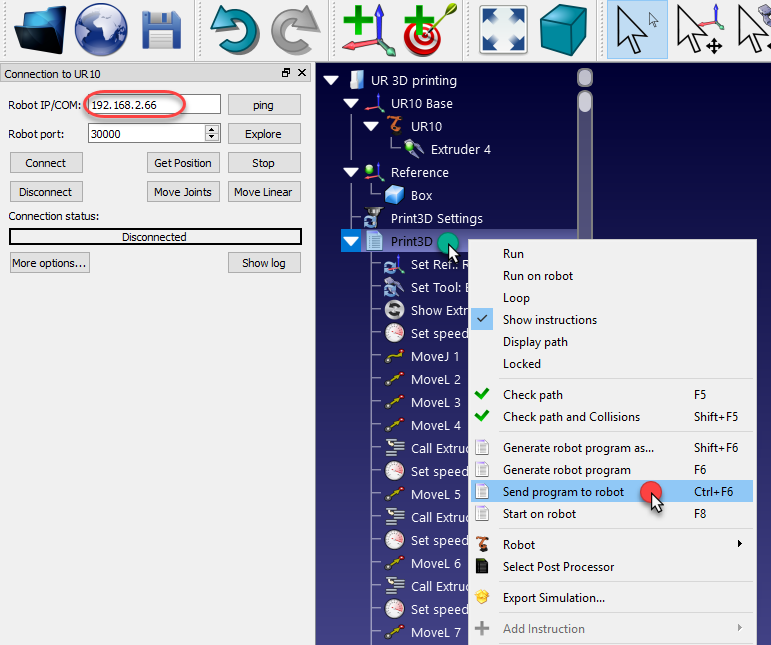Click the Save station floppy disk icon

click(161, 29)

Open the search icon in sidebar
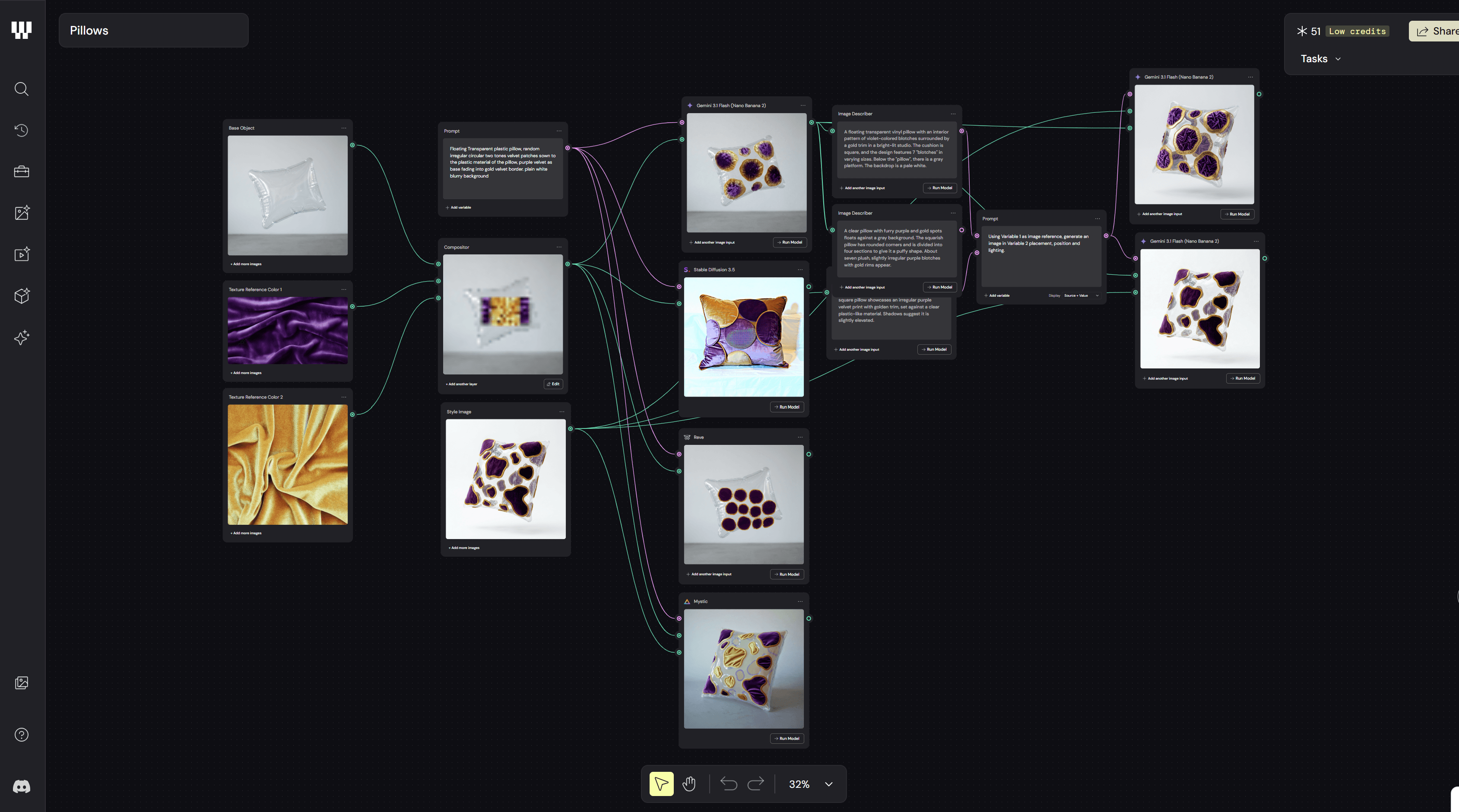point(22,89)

==

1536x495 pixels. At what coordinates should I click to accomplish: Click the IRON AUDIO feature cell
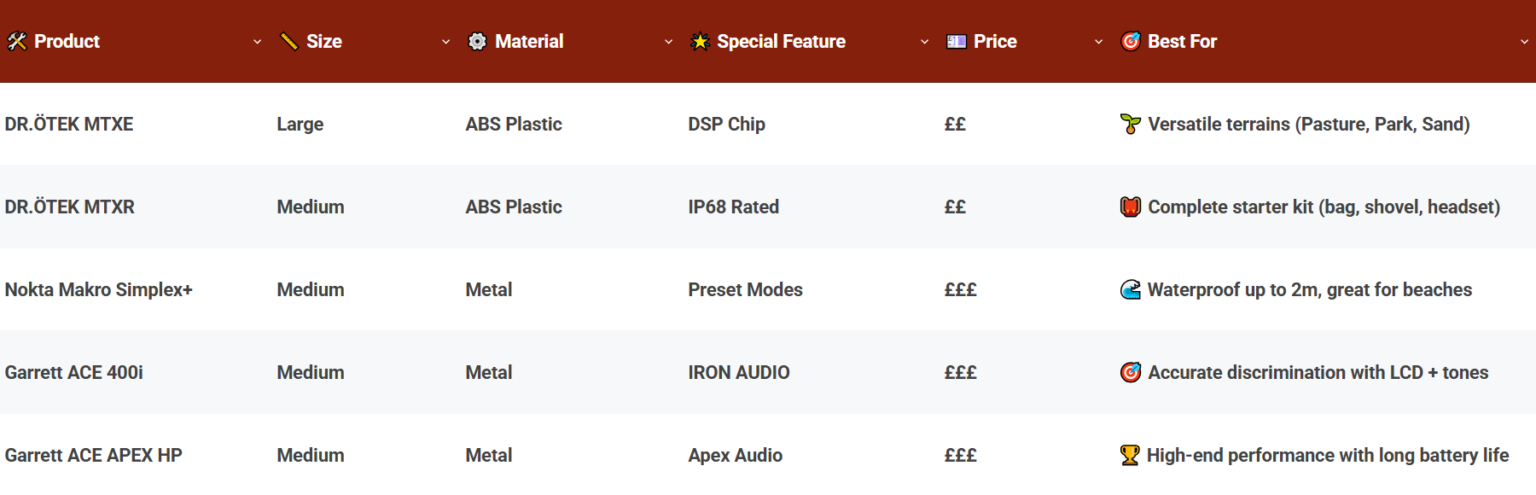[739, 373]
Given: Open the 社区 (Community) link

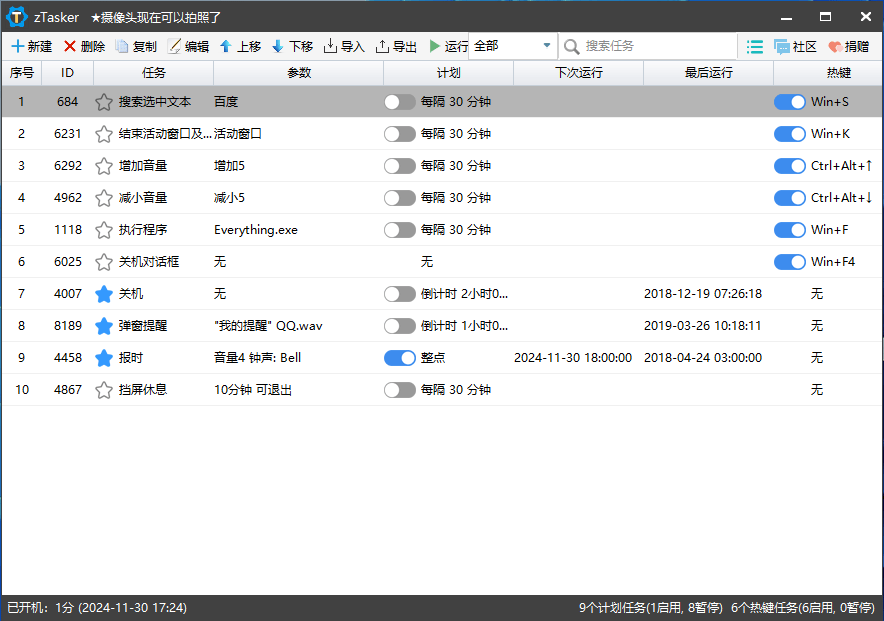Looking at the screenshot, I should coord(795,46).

GIVEN INSTRUCTION » Copy out everything from the line containing "1536x495 pixels. At" down to the line containing "Looking at the", substituting "Select" for "Open" and keeping all else the same. Leave the pictures out.

ANSWER TO THE EXERCISE »
1536x495 pixels. At what coordinates should I click to accomplish: Click the IRON AUDIO feature cell
[739, 373]
Given: Select the 社区 (Community) link

Looking at the screenshot, I should coord(795,46).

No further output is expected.